QUOTED PASSAGE
┏━━

This will indicate the status of the local machine with respect to the remote repository. The output of executing the above command should be similar to this:

On branch master
Your branch is up to date with 'origin/master'.

Untracked files:
(use "git add <file>..." to include in what will be committed)
      build/
      install/
      log/
      src/

nothing added to commit but untracked files present (use "git add" to track)

See that there are untracked files in the local machine that would need to be first tracked, commited and pushed into the remote repository.

Before adding these changes, create a new file called .gitignore in the workspace folder, and fill its content with the following:

build/
install/
log/
The git ignore file and its content.

The .gitignore file specifies intentionally untracked files that Git should ignore. This helps avoid committing temporary or build-specific files into the repository. Meaning that for this particular example, Git will ignore to track files that are inside the build/, install/ and log/ directories. If git status command is issued again in the Windows terminal, the output will be:

On branch master
Your branch is up to date with 'origin/master'.

Untracked files:
(use "git add <file>..." to include in what will be committed)
      .gitignore
      src/

nothing added to commit but untracked files present (use "git add" to track)

See that, the indicated folders are no longer in the list of untracked files, these folders will be simply ignored by Git.

Next, it is necessary to track all these changes. To do so, perform:

git add .

This command will track all untracked files. After adding all changes, perform git status command again.

After adding all files.

Notice that the changes performed in the cloned repository ros_tutorials, were not added or staged for commit. This is because the code of this part belongs to a third person, this repository was cloned from a third person and the changes that one is performing over that repository cannot be pushed into that repository. More on this matter, later in this tutorial.

After adding the changes in the workspace, it is necessary to commit them. Perform:

git commit -m "Adding first c++ and python packages and a cloned repo"

It saves the current changes in the staging area to the repository with a descriptive message. This creates a new snapshot of the project’s history, allowing the user to track and revert changes.

And finally type:

git push

It is probable that after executing this command, a Git Credentials manager window appears asking which Github account to use.

Git push with Git credentials manager.

The above image shows a case where two Github accounts are configured. If this is not the case of the participant of the course, then the Git credentials window will ask to enter the credentials for the unique Github account. Input the correspondant credentials and continue.

Git push successful.

And if one navigates to his/her Github repository, one could see that the pushed files exist there.

Github repo after first push.

If executing git status in the Windows terminal again, the following will be shown:

Git status after first push.

Notice that there is still not-staged changes. These changes correspond to this part of the course where the label of the turtlesim window was changed to ROS2_course_TurtleSim.

Verify also how the cloned repository is shown in the Github repository of the user.

Cloned repo inside own repo.

The modified code of the cloned repo will not be able to be pushed into the user’s remote repository. However, as this specific cloned repository (ros_tutorials) was intended for examples purposes only, it won’t be necessary to have this change allocated in the remote repository.

┗━━

GOALS
1. Answer these questions about the Git tutorial:
(a) Which three directories are listed in the .gitignore file?
(b) What message is given with the git commit command?
(c) What was the label of the turtlesim window changed to?
2. Write a continuation of the Git tutorial that starts right after its final sentence.

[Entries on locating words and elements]

┏━━

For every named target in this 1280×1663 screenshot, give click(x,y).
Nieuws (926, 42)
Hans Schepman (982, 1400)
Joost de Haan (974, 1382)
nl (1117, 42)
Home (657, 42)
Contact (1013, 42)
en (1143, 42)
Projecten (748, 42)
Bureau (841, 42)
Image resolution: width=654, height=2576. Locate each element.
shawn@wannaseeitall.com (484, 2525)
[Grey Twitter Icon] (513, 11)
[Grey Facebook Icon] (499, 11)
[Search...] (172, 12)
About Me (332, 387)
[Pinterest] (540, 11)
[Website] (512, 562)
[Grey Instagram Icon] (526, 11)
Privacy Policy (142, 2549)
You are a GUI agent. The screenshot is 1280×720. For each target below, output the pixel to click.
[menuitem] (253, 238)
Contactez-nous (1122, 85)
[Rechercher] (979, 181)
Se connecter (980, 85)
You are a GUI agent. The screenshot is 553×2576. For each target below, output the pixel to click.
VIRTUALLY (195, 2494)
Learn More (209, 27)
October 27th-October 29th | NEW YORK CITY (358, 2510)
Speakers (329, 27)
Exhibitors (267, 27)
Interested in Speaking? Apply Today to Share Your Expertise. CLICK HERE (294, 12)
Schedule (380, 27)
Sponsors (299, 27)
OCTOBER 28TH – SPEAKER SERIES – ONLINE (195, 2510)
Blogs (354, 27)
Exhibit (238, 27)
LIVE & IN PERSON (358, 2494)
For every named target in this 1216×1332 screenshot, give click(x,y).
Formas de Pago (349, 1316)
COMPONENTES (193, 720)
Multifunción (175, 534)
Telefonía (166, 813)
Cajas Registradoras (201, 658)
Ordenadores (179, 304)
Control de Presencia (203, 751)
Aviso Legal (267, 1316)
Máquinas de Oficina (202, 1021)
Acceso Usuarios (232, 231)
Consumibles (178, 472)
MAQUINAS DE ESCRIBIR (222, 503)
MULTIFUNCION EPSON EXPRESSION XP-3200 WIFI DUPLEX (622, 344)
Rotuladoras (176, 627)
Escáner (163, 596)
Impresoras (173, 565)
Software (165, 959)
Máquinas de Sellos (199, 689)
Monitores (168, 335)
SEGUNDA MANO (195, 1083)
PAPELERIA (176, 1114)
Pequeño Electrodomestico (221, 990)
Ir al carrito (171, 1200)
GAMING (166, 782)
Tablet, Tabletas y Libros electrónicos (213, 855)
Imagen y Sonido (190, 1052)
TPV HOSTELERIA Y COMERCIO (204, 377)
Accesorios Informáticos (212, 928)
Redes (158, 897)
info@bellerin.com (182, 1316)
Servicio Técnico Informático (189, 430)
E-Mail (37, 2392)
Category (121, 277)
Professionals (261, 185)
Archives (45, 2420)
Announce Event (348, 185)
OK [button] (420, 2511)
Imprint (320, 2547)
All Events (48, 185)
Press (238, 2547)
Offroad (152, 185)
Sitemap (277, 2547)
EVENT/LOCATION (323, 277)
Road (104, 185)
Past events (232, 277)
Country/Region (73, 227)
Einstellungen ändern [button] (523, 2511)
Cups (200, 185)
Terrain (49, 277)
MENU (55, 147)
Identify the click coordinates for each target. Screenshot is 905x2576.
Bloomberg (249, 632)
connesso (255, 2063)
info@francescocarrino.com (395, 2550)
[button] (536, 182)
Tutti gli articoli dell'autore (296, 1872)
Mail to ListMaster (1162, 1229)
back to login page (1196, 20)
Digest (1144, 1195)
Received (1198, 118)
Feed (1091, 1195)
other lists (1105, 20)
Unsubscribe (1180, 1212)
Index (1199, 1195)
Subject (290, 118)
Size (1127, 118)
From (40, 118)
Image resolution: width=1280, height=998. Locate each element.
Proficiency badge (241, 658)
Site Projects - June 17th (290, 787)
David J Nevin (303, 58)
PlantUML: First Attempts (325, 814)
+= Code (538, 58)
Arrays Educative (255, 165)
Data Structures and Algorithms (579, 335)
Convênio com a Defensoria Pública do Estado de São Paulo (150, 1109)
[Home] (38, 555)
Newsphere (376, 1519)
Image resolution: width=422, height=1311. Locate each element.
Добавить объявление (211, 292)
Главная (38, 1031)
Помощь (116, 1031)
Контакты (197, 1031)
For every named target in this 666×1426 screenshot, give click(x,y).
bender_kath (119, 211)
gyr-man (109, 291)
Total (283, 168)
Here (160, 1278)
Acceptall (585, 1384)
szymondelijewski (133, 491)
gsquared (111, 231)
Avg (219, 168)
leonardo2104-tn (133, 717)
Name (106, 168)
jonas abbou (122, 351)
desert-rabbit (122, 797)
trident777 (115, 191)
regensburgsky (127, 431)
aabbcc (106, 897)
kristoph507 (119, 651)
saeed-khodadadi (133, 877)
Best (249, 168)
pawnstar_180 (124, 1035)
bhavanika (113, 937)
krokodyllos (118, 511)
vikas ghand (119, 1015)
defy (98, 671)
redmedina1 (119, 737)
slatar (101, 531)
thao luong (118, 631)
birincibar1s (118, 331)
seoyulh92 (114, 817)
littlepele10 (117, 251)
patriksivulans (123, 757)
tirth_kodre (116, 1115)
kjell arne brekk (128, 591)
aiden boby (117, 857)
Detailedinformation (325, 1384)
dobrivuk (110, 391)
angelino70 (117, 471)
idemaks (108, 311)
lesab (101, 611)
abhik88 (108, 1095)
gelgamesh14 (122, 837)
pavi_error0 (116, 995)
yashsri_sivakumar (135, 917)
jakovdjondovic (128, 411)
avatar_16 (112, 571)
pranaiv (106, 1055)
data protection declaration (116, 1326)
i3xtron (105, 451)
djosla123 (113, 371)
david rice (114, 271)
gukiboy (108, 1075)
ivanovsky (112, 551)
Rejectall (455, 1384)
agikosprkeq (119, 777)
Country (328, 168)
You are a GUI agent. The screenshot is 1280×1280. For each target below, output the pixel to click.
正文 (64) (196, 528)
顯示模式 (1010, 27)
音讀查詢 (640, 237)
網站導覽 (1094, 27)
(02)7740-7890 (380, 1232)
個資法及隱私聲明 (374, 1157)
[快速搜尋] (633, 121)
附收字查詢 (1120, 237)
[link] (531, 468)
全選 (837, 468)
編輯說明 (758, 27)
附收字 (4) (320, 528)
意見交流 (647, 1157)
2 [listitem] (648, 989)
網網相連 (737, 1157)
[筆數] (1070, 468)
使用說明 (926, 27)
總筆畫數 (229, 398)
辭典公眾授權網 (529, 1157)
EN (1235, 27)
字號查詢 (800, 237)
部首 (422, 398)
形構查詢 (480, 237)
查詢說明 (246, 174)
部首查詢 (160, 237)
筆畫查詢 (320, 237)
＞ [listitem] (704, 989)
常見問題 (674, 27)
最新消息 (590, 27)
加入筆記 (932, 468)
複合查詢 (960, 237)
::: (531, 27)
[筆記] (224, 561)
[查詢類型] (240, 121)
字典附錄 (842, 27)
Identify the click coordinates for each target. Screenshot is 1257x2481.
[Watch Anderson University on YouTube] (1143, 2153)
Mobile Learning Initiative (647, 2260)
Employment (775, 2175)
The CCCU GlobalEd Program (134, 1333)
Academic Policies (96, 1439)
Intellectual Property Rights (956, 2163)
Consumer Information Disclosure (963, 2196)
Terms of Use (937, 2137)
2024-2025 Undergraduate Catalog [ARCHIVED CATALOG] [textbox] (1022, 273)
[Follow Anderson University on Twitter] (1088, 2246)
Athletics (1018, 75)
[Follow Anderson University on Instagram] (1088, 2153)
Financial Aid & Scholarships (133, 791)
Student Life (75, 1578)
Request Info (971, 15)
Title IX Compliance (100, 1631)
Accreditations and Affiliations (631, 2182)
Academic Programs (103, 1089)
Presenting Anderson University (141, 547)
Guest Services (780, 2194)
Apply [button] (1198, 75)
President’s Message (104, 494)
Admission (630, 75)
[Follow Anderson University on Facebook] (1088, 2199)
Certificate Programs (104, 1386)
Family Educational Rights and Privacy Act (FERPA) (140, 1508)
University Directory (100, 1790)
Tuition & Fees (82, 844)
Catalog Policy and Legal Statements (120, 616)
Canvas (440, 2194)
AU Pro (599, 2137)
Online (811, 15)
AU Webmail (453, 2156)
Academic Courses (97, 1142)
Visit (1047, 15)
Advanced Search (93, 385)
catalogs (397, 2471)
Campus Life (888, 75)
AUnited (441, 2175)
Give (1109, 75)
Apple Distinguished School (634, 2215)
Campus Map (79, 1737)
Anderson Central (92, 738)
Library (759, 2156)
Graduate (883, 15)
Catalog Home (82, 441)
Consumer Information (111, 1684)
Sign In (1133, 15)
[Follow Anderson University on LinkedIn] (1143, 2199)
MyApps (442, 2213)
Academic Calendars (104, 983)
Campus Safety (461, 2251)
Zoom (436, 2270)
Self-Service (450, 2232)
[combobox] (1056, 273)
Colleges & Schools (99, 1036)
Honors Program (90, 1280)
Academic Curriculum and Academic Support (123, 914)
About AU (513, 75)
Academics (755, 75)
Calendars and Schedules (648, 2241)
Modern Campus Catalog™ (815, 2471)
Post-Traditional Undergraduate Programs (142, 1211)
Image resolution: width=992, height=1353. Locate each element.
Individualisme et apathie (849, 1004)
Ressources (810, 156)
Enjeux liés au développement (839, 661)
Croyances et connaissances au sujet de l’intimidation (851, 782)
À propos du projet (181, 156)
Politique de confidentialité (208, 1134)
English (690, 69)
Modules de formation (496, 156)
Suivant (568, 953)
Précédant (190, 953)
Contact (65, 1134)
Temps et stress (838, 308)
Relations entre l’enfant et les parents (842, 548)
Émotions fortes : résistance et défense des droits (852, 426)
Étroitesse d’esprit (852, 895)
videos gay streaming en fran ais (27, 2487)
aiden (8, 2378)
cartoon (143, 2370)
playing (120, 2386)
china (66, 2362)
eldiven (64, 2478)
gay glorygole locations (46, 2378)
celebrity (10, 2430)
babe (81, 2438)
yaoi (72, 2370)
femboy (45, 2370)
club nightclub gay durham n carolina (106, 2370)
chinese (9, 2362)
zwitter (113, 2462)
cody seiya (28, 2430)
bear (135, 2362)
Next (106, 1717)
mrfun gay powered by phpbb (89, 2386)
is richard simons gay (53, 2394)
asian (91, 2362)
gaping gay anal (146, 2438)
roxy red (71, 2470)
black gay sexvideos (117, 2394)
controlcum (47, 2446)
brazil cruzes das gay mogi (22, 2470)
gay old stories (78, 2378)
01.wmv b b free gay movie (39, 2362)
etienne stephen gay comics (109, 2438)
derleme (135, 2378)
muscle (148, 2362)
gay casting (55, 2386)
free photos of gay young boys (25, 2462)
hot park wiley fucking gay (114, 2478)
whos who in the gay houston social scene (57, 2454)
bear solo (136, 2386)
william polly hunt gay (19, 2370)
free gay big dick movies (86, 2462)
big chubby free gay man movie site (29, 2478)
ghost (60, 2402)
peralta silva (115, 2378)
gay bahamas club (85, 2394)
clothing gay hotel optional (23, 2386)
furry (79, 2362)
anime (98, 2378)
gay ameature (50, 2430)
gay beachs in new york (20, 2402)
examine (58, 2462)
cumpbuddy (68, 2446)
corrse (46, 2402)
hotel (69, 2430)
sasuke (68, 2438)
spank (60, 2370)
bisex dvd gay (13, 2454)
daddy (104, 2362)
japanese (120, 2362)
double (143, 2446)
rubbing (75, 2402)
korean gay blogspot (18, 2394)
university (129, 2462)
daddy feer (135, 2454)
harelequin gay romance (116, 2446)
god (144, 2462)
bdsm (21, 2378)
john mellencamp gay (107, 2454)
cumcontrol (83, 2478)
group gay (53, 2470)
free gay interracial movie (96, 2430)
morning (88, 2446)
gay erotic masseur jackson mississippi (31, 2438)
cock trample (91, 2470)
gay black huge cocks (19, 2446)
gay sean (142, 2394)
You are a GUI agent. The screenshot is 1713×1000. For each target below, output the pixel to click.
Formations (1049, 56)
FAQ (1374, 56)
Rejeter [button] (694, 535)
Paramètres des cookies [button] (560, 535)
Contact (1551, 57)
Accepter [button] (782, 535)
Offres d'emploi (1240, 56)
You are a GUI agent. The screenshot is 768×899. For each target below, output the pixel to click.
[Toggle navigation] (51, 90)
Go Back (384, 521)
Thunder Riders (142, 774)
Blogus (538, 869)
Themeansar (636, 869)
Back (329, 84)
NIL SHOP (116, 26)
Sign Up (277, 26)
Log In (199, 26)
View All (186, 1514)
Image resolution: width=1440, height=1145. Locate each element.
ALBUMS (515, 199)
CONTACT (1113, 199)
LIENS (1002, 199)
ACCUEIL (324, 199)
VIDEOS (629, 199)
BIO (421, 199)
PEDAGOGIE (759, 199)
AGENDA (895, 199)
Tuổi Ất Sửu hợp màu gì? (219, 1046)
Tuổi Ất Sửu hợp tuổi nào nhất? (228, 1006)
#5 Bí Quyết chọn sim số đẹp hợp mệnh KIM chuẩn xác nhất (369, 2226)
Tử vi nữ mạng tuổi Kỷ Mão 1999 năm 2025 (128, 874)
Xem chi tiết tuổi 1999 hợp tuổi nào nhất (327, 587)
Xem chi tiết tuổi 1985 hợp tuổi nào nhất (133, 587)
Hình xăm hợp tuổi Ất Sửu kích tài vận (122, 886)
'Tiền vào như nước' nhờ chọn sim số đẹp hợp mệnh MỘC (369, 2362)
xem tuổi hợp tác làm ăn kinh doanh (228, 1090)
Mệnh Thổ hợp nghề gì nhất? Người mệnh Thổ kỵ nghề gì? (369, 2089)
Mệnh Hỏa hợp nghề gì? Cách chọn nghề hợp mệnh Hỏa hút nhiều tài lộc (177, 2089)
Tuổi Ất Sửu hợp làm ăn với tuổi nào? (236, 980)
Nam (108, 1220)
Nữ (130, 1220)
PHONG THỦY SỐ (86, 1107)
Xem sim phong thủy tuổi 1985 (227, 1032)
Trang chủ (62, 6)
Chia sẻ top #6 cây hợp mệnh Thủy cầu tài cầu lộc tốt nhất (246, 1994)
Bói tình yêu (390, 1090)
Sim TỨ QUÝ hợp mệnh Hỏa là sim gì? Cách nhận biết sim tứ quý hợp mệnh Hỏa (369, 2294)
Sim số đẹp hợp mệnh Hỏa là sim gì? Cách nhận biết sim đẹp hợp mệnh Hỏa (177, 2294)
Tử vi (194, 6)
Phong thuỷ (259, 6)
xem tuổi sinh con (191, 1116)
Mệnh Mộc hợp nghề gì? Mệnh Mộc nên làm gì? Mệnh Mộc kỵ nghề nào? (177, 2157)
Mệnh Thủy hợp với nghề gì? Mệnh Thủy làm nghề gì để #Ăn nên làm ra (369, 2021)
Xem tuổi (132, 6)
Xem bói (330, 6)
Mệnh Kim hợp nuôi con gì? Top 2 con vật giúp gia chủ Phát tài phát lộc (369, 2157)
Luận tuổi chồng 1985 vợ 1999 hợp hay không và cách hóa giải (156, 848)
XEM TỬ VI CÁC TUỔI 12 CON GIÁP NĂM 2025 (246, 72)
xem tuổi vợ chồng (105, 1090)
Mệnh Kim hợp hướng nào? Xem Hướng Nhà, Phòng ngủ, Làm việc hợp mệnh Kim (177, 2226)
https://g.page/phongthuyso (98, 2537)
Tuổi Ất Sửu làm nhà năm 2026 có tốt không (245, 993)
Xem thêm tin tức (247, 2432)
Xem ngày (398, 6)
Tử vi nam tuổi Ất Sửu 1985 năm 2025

┗━━

SET OF ANSWERS
1.
(a) build/, install/ and log/
(b) "Adding first c++ and python packages and a cloned repo"
(c) ROS2_course_TurtleSim

2.
Optional: Properly work with cloned repositories

As an optional configuration to be performed in one’s remote repository to be able to correctly work with cloned repositories, this set of steps ws prepared.

First, in a web browser go to the repository to be cloned. In this case it was https://github.com/ros/ros_tutorials, and fork the repository into a new own repository.

Forking a repo. Creating a repository for the forked repo.

As seen in the image above, make sure to uncheck the Copy the noetic-devel branch only option and click on Create fork. This, because the specific repository that is intended to clone has several branches in it, and the humble branch is the one the participant is interested in.

Forking a repository creates a personal copy of someone else’s project on one’s GitHub account, allowing independent development; pushing changes to this forked repository is now possible since the repository now exists in one’s Github account. While on the other hand, cloning copies a repository to one’s local machine, enabling local development and changes if only if the appropriate permissions are configured. For example, one repository could add contribuitors to it, and if some Github account is under the contribuitors of a repository, then that particular Github account can push changes to it, otherwise it will not able to.

As a result of the forking, the participant’s Gtihub account will now have one more repository that corresponds to the forked repository which should look like the following:

Home page of a forked repo.

Now, being in a Windows terminal, navigate to <workspace_folder>/src and delete the cloned repository called ros_tutorials. Then, make sure to clean up the index and remove any lingering references to the deleted repository; execute this command:

git rm --cached -r

Next, create a Github submodule. Execute the following:

git submodule add https://github.com/Alex-UCB/ros_tutorials ros_tutorials

A Git submodule is a repository embedded within another repository, allowing the user to include and manage dependencies or libraries as part of a main project. This setup keeps the histories of the main project and submodules separate.

As a result of the git submodule addition, there should exist one extra file in the workspace, a file called .gitmodules.

Git submodule file that was generated.

In the Windows terminal, navigate to the ros_tutorials folder and execute:

git status
Git status in submodule.

See that the submodule is pointing to the noetic-devel branch of the repository. It is necessary to change to a humble branch since that is the ROS 2 distribution that is being used in the course. Execute:

git checkout humble
Git checkout to the humble branch.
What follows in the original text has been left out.